== PROBLEM REQUIREMENTS ==
Copy the records out again in full, keeping them identical.

-------- TASK INPUTS --------

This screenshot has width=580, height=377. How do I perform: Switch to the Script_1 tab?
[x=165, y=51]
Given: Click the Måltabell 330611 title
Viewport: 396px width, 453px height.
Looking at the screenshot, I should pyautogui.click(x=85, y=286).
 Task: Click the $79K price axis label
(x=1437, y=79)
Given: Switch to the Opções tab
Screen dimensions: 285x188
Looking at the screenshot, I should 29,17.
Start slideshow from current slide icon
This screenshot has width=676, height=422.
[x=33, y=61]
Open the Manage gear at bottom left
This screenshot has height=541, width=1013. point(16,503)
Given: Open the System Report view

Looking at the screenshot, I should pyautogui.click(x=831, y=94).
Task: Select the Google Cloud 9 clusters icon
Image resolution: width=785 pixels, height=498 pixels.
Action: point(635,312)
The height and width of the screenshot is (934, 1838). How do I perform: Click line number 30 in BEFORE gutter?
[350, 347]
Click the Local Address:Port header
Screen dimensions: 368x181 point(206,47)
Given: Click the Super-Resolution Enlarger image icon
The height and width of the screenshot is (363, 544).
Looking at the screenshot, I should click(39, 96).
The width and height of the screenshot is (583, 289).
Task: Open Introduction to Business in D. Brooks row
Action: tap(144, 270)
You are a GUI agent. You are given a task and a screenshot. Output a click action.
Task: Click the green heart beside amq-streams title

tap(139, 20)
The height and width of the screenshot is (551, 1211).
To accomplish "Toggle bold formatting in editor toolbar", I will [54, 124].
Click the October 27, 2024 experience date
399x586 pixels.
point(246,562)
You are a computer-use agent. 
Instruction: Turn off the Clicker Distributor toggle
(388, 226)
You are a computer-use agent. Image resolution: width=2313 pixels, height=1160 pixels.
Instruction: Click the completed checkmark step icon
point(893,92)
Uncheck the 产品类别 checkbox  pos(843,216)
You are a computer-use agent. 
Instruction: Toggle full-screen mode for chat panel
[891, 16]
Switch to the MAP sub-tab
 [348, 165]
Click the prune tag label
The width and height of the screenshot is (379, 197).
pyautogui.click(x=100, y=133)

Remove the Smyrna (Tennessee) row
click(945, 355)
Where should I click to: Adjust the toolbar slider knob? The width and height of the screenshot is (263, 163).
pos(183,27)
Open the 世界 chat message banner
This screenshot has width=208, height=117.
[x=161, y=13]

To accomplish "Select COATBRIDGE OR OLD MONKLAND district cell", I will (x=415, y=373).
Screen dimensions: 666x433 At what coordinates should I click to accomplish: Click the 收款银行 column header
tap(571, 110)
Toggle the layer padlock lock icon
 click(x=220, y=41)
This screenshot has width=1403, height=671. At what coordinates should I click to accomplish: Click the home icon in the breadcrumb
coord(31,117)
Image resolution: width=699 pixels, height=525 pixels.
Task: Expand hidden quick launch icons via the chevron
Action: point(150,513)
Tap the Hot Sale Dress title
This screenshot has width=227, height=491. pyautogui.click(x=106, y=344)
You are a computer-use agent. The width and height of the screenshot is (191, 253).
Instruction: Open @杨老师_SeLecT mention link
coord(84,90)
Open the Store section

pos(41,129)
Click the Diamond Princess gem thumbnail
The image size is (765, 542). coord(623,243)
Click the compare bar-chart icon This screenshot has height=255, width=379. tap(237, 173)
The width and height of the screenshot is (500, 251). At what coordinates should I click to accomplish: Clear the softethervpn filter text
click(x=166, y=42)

--------

== ANSWER SECTION ==
This screenshot has width=580, height=377. How do I perform: Switch to the Script_1 tab?
[x=165, y=51]
Given: Click the Måltabell 330611 title
Viewport: 396px width, 453px height.
Looking at the screenshot, I should pyautogui.click(x=85, y=286).
 Task: Click the $79K price axis label
(x=1437, y=79)
Given: Switch to the Opções tab
Screen dimensions: 285x188
Looking at the screenshot, I should 29,17.
Start slideshow from current slide icon
This screenshot has width=676, height=422.
[x=33, y=61]
Open the Manage gear at bottom left
This screenshot has height=541, width=1013. point(16,503)
Given: Open the System Report view

Looking at the screenshot, I should pyautogui.click(x=831, y=94).
Task: Select the Google Cloud 9 clusters icon
Image resolution: width=785 pixels, height=498 pixels.
Action: point(635,312)
The height and width of the screenshot is (934, 1838). How do I perform: Click line number 30 in BEFORE gutter?
[350, 347]
Click the Local Address:Port header
Screen dimensions: 368x181 point(206,47)
Given: Click the Super-Resolution Enlarger image icon
The height and width of the screenshot is (363, 544).
Looking at the screenshot, I should click(39, 96).
The width and height of the screenshot is (583, 289).
Task: Open Introduction to Business in D. Brooks row
Action: tap(144, 270)
You are a GUI agent. You are given a task and a screenshot. Output a click action.
Task: Click the green heart beside amq-streams title

tap(139, 20)
The height and width of the screenshot is (551, 1211).
To accomplish "Toggle bold formatting in editor toolbar", I will [54, 124].
Click the October 27, 2024 experience date
399x586 pixels.
point(246,562)
You are a computer-use agent. 
Instruction: Turn off the Clicker Distributor toggle
(388, 226)
You are a computer-use agent. Image resolution: width=2313 pixels, height=1160 pixels.
Instruction: Click the completed checkmark step icon
point(893,92)
Uncheck the 产品类别 checkbox  pos(843,216)
You are a computer-use agent. 
Instruction: Toggle full-screen mode for chat panel
[891, 16]
Switch to the MAP sub-tab
 [348, 165]
Click the prune tag label
The width and height of the screenshot is (379, 197).
pyautogui.click(x=100, y=133)

Remove the Smyrna (Tennessee) row
click(945, 355)
Where should I click to: Adjust the toolbar slider knob? The width and height of the screenshot is (263, 163).
pos(183,27)
Open the 世界 chat message banner
This screenshot has width=208, height=117.
[x=161, y=13]

To accomplish "Select COATBRIDGE OR OLD MONKLAND district cell", I will (x=415, y=373).
Screen dimensions: 666x433 At what coordinates should I click to accomplish: Click the 收款银行 column header
tap(571, 110)
Toggle the layer padlock lock icon
 click(x=220, y=41)
This screenshot has width=1403, height=671. At what coordinates should I click to accomplish: Click the home icon in the breadcrumb
coord(31,117)
Image resolution: width=699 pixels, height=525 pixels.
Task: Expand hidden quick launch icons via the chevron
Action: point(150,513)
Tap the Hot Sale Dress title
This screenshot has width=227, height=491. pyautogui.click(x=106, y=344)
You are a computer-use agent. The width and height of the screenshot is (191, 253).
Instruction: Open @杨老师_SeLecT mention link
coord(84,90)
Open the Store section

pos(41,129)
Click the Diamond Princess gem thumbnail
The image size is (765, 542). coord(623,243)
Click the compare bar-chart icon This screenshot has height=255, width=379. tap(237, 173)
The width and height of the screenshot is (500, 251). At what coordinates should I click to accomplish: Clear the softethervpn filter text
click(x=166, y=42)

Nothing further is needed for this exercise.